If the primary dataset is larger than 40 MB, CV partitioning is disabled by default.
Column names in Feature Discovery datasets cannot contain the following:
- A trailing or leading single quote (e.g., feature1' or 'feature1)
- A trailing or leading space (e.g., feature1<space> or <space>feature1)
When there is an error during project start, you cannot return to defining relationships. You must restart the configuration.
There can be issues with the colors used in the visualization of linkages in the Feature Engineering relationship editor.
You must allow the following IP addresses to connect to the DataRobot JDBC connector:

Host: https://app.datarobot.com	Host: https://app.eu.datarobot.com	Host: https://app.jp.datarobot.com
100.26.66.209	18.200.151.211	52.199.145.51
54.204.171.181	18.200.151.56	52.198.240.166
54.145.89.18	18.200.151.43	52.197.6.249
54.147.212.247	54.78.199.18
18.235.157.68	54.78.189.139
3.211.11.187	54.78.199.173
52.1.228.155	18.200.127.104
3.224.51.250	34.247.41.18
44.208.234.185	99.80.243.135
3.214.131.132	63.34.68.62
3.89.169.252	34.246.241.45
3.220.7.239	52.48.20.136
52.44.188.255
3.217.246.191

Note

These IP addresses are reserved for DataRobot use only.
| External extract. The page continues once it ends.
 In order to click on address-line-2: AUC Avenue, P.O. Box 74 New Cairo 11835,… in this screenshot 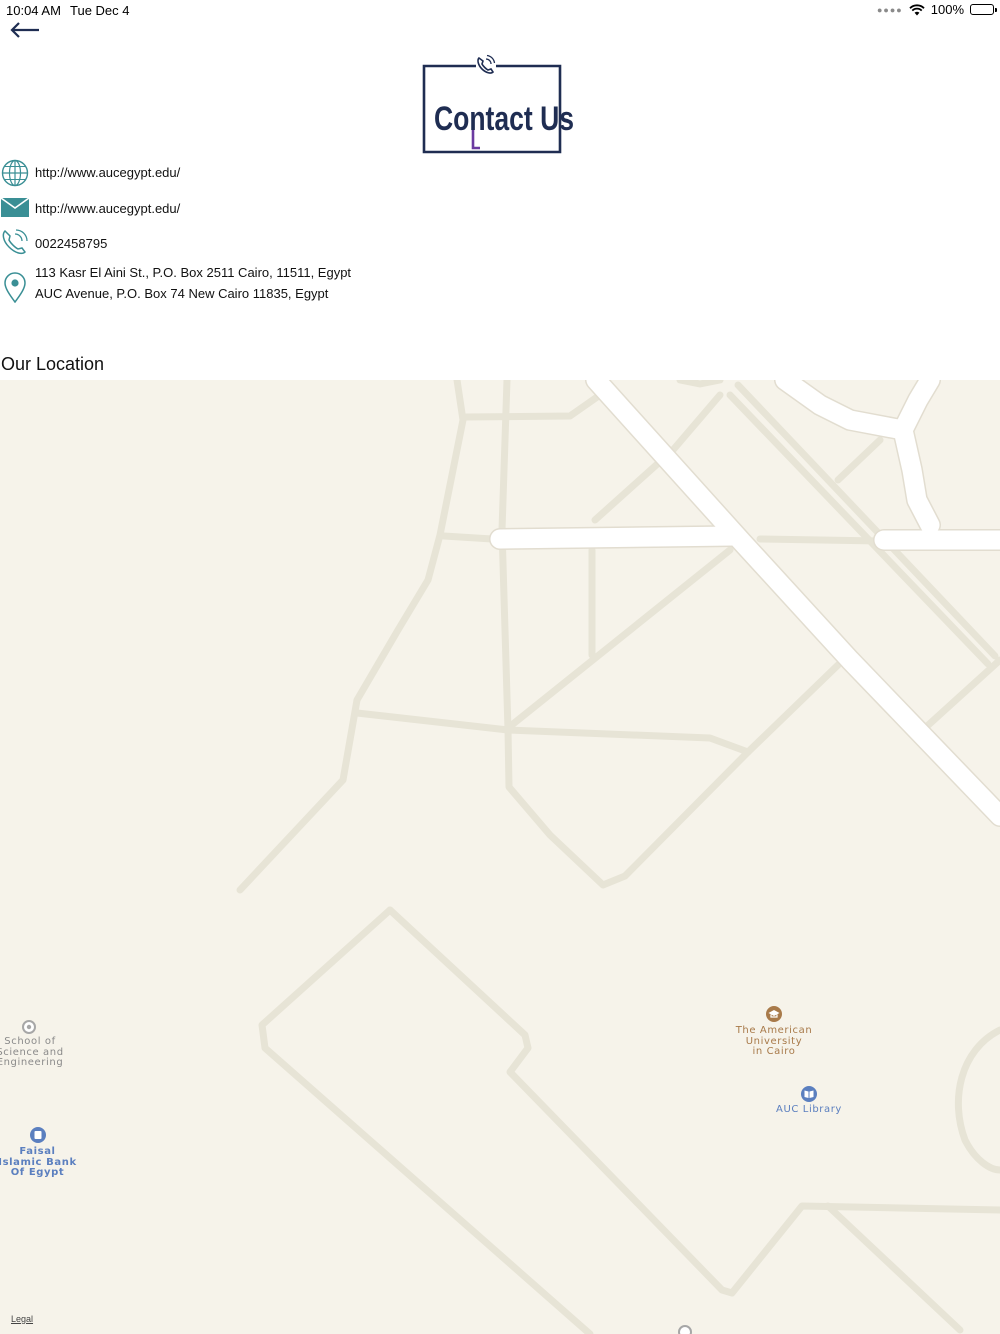, I will do `click(182, 294)`.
Batch prediction considerations¶

Only DataRobot models are supported; no external or custom model support.
Model package export is not supported for Feature Discovery models.
You cannot replace a Feature Discovery model with a non-Feature Discovery model or vice versa.
When a Feature Discovery model is replaced with another Feature Discovery model, the configuration used by the new model becomes the default configuration.
Feature discovery predictions will be slower than other DataRobot models because feature engineering is applied.
When Feature Discovery generates features using secondary datasets, the hash values of all the feature values (ROW_HASH) are used to break any ties (when applicable). The value of hash changes when applied to different datasets, so if you make predictions with another secondary configuration, you may receive different predictions.